Short task:
List every line of the records below that contains the string "width".

Raw records:
- - - - -

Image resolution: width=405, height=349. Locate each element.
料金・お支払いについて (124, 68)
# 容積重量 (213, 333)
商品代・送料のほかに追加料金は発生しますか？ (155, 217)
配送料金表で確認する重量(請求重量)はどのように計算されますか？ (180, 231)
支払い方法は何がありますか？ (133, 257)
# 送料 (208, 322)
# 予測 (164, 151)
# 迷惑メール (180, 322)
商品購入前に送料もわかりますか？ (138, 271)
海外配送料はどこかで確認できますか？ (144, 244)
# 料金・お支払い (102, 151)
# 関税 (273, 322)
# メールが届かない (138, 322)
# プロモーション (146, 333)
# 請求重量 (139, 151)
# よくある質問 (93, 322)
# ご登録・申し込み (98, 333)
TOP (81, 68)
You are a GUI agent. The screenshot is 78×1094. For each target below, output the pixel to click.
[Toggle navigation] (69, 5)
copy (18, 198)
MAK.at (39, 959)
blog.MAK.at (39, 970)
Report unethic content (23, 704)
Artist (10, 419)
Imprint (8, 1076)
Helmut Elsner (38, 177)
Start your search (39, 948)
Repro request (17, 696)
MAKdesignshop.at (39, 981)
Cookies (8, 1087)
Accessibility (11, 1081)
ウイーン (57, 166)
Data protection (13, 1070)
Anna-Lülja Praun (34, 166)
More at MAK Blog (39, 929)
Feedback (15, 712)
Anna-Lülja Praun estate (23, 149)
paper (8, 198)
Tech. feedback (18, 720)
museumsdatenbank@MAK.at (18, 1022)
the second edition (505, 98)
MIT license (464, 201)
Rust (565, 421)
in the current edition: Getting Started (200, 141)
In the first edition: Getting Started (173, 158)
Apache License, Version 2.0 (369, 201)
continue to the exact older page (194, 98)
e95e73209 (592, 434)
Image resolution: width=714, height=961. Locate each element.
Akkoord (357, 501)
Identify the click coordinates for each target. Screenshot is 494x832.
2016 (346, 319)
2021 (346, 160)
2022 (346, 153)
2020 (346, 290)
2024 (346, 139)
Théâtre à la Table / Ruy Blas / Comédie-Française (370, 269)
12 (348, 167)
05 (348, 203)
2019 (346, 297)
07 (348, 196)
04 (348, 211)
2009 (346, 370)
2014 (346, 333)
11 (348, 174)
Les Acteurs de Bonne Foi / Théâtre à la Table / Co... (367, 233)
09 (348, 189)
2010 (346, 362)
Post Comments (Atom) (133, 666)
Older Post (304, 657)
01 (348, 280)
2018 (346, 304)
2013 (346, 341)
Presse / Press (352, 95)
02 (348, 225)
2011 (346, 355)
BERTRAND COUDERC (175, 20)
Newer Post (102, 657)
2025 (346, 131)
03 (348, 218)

- - - - -

Correct response:
Image resolution: width=405, height=349. Locate each element.
Image resolution: width=714, height=961. Locate each element.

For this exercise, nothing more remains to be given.